The safety and scientific validity of this study is the responsibility of the study sponsor and investigators. Listing a study does not mean it has been evaluated by the U.S. Federal Government. Read our disclaimer for details.
 
ClinicalTrials.gov Identifier: NCT03710213
Recruitment Status : Completed
First Posted : October 18, 2018
Last Update Posted : January 6, 2020
Sponsor:
Information provided by (Responsible Party):
Shivan J Mehta, University of Pennsylvania

Brief Summary:
Outpatient colonoscopy adherence is negatively impacted by poor communication and challenges with bowel preparation. We plan to perform a randomized controlled trial at the Pennsylvania Presbyterian Medical Center to (1) provide text message-based educational and reminder messages to patients regarding a scheduled colonoscopy, and (2) evaluate the impact of the texting intervention on colonoscopy show rate and bowel preparation.

Condition or disease Intervention/treatment Phase
Adherence, Patient Colonoscopy Text Messaging Behavioral: Text Message-based Intervention Not Applicable

Detailed Description:

Colorectal cancer (CRC) is the second leading cause of cancer death in the US, yet there are effective screening and treatment strategies that allow for early detection and treatment. CRC screening is recommended for all individuals aged 50-75, which could include stool testing or colonoscopy, but national rates are still suboptimal at 59-65%. Colonoscopy is an essential component of CRC screening, as it is also required if stool testing is positive. However, colonoscopy requires a complex process to identify an escort, purchase the preparation, take a day off from work, adhere to a clear liquid diet, and complete the split-dose preparation as recommended. This results in a significant no-show and cancellation rate, along with suboptimal preparation quality, which can lead to non-adherence and incomplete screening.

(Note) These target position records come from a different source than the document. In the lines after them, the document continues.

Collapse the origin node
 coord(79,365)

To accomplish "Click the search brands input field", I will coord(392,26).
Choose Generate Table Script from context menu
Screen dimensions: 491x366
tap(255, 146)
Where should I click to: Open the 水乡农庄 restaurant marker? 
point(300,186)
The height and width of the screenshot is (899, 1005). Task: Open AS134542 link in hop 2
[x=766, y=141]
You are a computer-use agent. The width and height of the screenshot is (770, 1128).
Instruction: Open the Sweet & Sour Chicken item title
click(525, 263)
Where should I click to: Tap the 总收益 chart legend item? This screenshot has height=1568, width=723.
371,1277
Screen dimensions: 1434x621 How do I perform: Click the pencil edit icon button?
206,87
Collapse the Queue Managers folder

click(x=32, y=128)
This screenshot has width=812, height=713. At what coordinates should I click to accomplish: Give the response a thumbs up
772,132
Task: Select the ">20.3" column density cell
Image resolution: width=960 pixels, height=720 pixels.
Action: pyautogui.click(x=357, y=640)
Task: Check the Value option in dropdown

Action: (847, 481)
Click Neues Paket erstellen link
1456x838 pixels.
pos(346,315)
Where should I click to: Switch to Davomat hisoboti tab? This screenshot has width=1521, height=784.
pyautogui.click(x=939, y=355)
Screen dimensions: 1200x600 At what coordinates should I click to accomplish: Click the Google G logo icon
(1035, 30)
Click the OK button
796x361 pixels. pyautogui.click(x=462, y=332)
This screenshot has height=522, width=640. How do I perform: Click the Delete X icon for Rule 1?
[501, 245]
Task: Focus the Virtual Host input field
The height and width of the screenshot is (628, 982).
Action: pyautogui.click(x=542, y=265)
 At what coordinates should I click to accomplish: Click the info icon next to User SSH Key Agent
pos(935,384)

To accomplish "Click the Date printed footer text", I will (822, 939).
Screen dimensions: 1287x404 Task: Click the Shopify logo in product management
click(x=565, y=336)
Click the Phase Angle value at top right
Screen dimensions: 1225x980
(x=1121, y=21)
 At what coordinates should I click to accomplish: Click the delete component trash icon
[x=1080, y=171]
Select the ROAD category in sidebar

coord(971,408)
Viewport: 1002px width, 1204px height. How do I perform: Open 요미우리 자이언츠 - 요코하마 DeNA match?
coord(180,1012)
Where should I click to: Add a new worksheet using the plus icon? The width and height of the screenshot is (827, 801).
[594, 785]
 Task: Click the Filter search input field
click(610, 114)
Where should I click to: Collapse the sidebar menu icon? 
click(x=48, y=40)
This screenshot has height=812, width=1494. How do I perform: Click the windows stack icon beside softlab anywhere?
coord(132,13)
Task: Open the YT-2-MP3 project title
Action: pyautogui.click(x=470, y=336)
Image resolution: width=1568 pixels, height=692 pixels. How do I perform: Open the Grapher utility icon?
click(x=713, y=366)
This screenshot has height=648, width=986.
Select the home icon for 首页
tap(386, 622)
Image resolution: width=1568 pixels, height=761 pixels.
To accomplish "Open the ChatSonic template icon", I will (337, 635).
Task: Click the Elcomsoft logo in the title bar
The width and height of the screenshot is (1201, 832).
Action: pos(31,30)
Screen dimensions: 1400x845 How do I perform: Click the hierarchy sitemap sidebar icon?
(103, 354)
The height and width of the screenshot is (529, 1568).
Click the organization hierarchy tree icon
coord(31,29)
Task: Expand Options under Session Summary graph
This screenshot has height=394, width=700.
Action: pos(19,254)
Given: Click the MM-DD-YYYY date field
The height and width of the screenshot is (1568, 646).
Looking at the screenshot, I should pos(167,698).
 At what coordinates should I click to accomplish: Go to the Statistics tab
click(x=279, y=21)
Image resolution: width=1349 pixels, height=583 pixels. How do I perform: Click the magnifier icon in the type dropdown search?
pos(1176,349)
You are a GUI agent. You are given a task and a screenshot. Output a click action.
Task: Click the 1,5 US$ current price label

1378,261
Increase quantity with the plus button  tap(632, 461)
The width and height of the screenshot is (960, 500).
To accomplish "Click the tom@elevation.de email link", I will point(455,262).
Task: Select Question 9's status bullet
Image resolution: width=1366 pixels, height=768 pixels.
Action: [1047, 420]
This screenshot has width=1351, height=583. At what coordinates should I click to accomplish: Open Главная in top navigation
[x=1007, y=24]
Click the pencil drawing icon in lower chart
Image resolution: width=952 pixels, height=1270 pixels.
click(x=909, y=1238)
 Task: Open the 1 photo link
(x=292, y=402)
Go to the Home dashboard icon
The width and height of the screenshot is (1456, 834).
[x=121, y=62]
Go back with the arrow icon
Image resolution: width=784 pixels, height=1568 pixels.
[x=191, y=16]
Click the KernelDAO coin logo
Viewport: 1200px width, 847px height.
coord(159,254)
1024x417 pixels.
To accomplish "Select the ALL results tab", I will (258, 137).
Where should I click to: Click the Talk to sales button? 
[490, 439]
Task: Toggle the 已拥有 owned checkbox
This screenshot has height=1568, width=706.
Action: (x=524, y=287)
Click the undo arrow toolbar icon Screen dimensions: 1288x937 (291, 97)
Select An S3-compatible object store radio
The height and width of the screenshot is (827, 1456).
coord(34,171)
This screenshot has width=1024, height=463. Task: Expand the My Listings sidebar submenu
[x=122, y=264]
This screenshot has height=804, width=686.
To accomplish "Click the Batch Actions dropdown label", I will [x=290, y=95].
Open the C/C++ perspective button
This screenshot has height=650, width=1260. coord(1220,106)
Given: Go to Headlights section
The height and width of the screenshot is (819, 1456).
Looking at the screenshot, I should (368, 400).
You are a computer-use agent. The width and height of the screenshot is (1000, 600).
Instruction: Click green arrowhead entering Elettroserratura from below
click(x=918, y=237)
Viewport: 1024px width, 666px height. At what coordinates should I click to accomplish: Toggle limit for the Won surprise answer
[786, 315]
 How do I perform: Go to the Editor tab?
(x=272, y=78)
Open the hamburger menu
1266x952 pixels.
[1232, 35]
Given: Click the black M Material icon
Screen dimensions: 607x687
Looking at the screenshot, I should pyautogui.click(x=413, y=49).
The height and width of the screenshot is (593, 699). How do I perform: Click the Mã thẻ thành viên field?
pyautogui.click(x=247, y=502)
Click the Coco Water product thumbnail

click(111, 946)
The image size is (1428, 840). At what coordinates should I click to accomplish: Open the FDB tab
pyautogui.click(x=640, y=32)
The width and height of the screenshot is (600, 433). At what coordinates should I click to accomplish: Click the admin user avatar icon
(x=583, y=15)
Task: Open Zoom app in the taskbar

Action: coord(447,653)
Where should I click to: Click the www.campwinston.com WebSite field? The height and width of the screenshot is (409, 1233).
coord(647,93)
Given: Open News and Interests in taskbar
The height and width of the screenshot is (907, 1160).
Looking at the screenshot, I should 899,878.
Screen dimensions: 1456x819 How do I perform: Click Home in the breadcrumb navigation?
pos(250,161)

Current approaches to engaging patients include having nurses call patients before the procedure or patient navigators. However, it is often difficult to get patients on the phone, and these interventions can be costly, making it less scalable for clinical practices. Other interventions such as videos or mobile apps have been limited by poor user experience or limited engagement with the patient. There is an opportunity to leverage an automated text message navigation intervention using the Way to Health (WTH) platform to improve patient engagement prior to colonoscopy completion. The WTH platform is a Penn Medicine platform that is hosted on site at the University of Pennsylvania. The platform allows custom text messages to automatically be sent to patients, in addition to bidirectional message capabilities. WTH is protected by a secure firewall and is a HIPAA compliant platform.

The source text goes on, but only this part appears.